今すぐ立ち上がって頭下げながら状況を説明してやりてぇ。チンコびんびんだし、射精したいし、正直、帰ってほしいけど、お前が悪い訳じゃねぇから、なぁ!

「バイブ切れたね、紀一さん、てっきり健太のだと思ったのに」

会話へ割り込むように強引にねじ込んできやがって、紀一はへらへら笑いながら俺の太股を擦った。
勃起し、俺の我慢汁でべちゃべちゃのペニスに触れ、携帯電話を取り上げる。ようやく止める気になったのかと、小さく胸を撫で下ろしたのも束の間。
紀一の手が俺のペニスを直接、握ってきやがった。


「健太くんのだったの? 紀一」
「紀一さんの予想ではね」
「そっかぁ。何処にあるんだろう。あ、探すんだったら、僕から鳴らすよ」
「んーー帝が帰ってから探すから良いよ。ね、健太」
「くっ……お、お」


帝がやっぱり健太くん体調が悪いんじゃないかなぁって眼差しでこっちを見てる。ほんっとにごめん。次なんか奢るから許してくれ。

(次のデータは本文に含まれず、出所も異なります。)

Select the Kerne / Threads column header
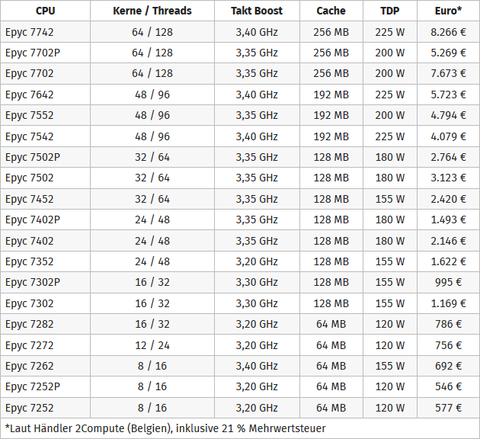Image resolution: width=480 pixels, height=439 pixels. click(152, 11)
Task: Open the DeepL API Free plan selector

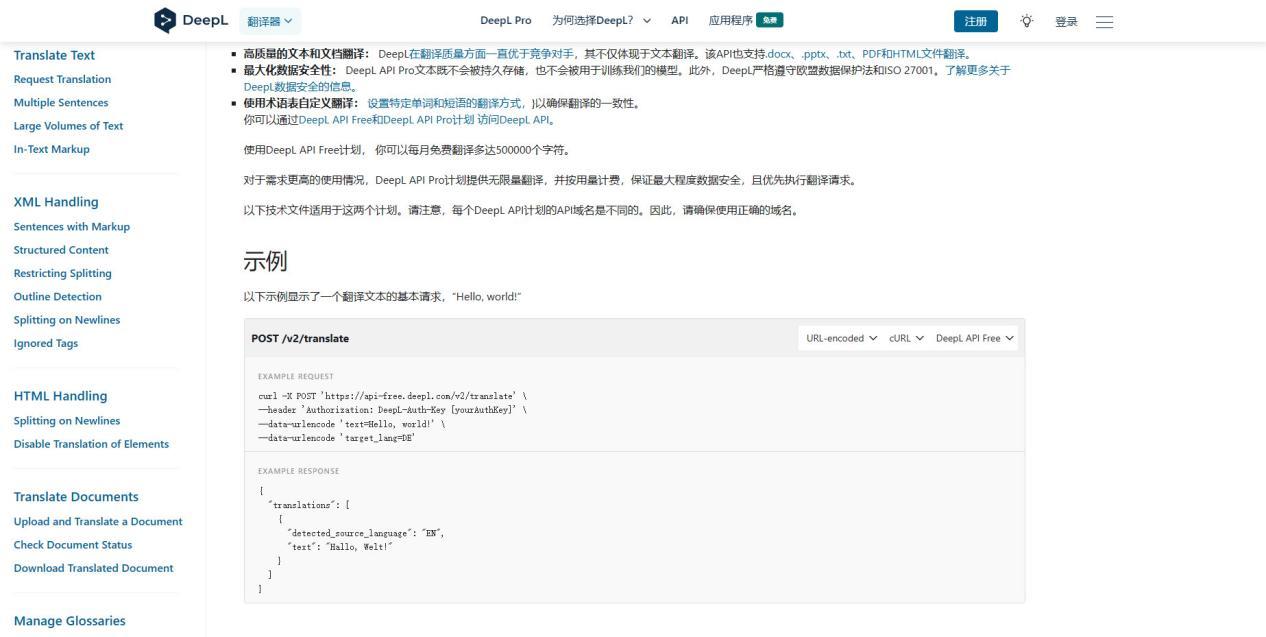Action: point(974,338)
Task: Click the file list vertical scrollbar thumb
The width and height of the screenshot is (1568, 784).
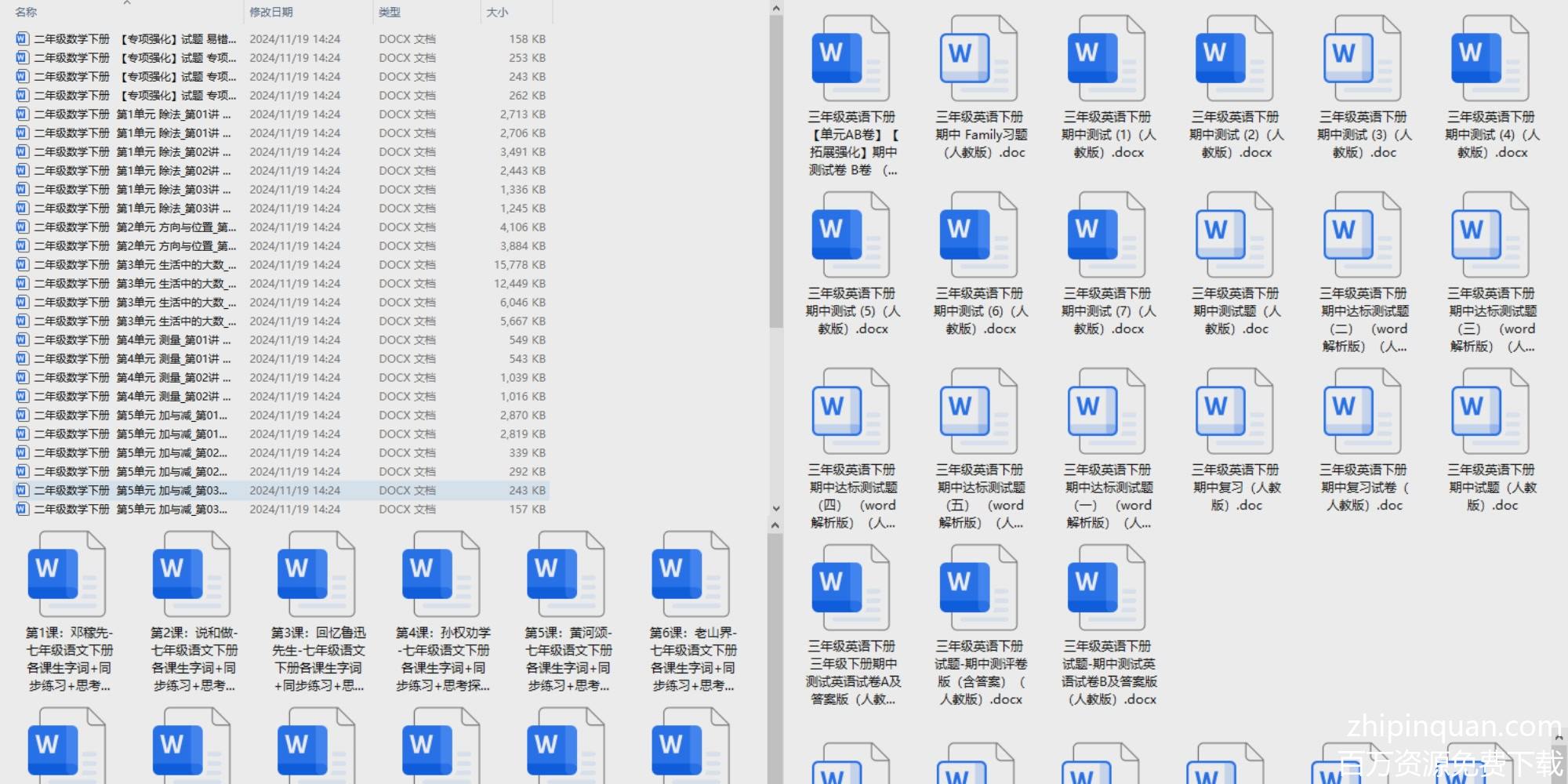Action: coord(775,172)
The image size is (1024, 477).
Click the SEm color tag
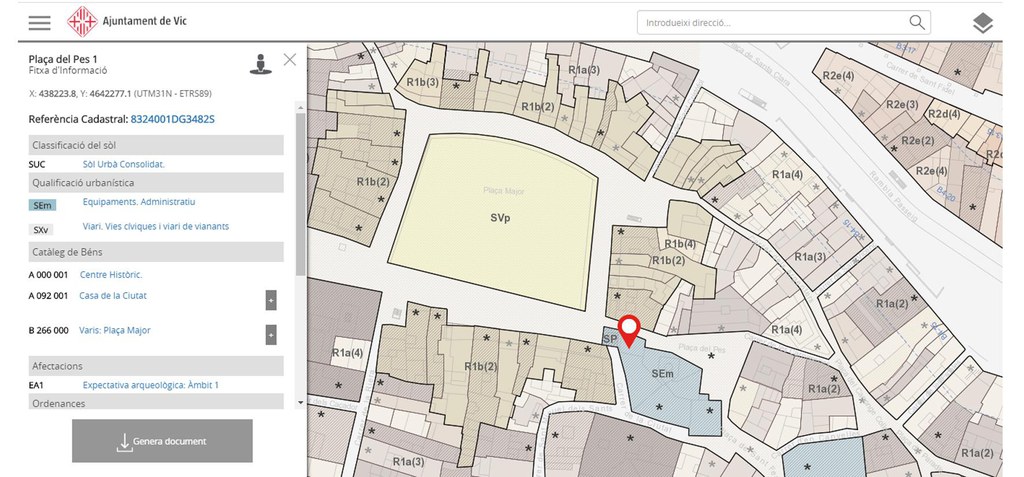pos(42,205)
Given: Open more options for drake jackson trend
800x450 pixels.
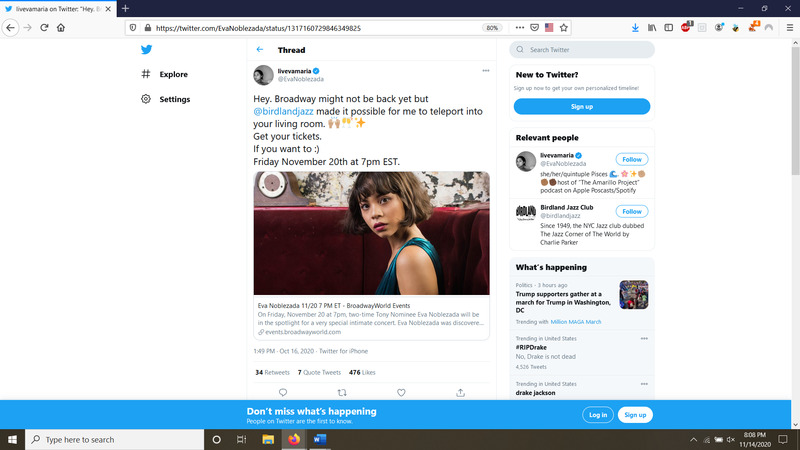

「そっかぁ。じゃあ僕はそろそろ帰ろうかな。遊園地、詳しいことがネネちゃんの中で決まったらまた連絡するね」
「えーー帝もう帰っちゃうの、紀一さん寂しいよ」
「うん、帰るね。紀一は健太くんがいれば寂しくないくせに嘘つかないで」
「わかったよ。じゃあね、帝」
「バイバイ紀一。健太くんもさようなら」

椅子から立ち上がり丁寧に座席を元の位置へと戻すと帝は玄関まで向かった。見送りしてやれれば良いんだけどな。こんな、状態だから。
パタンと扉が閉まる。俺は紀一の胸倉を掴んだ。


「紀一!!」
「楽しかったでしょ、健太。紀一さんはとっても楽しかったよ」
「てめぇな」
「殴っても良いけどあとで、ね」

紀一は俺の手首を握り一まとめにすると、下腹部へ手を伸ばした。
勃起し、今にもはち切れそうなペニスが紀一の乾燥した手のひらに包まれる。慣れた手つきで、精巣を揉み、延ばした人差し指で裏筋を撫でた。


「ひっ、あっぐ、やめろ」
「イきたいんでしょ。あんなに我慢してたもんね、健太」
「チクショウ、俺は暫く許さねぇからな」
「どうぞ勝手に。健太の横暴には紀一さんは慣れたよ。そんなところも大好きだもん、紀一さん」
「しらっねぇ、ひゃっぁぎ、あ」
「吐き出すと気持ち良いと思うよ」
「ひっあ、そこ、てめぇの力は借りないって言ってんだろうが!」
「初めて聞いたよ。まったく言っていないから安心してよ、健太」
「なにがっだぁ、ぁ、う、あっあっあっひゃイく、イくぅぅう!!」


紀一の手のひらで簡単に転がされた俺は射精してしまった。
射精後特有の気だるさが身体に残り、俯く。机の冷たさが火照った身体には有難い。台所汚くなったけど、こいつに掃除させれば良い。こいつの家だ。

「健太」

俺を抱き締めるように紀一が擦り寄ってきたので、精一杯の力を振り絞って殴ってやった。甘いハニーヴォイスが寧ろムカツク。

「痛い! 紀一さんになにするの! 酷いよ健太」

と紀一はほざいたが俺は気にすることなく、立ち上がり、寝室に置いてあるジャージを履く。殴られた紀一が痛みに震えているうちに俺は寝室の鍵を中からかけた。ガチャリという音に気付いたので焦ってきたのだろう。ドタバタという足音が聞こえる。

「健太ぁ、酷いよ! 紀一さんのは破裂寸前だよ!」
「ウッセェ! お前なんて、俺が知るかよ! 一人でオナニーでもしてろ!」

ドアが破壊されそうなほど強く叩かれるが、開けてなどやるものか。少しはそこで反省しろ。今すぐに!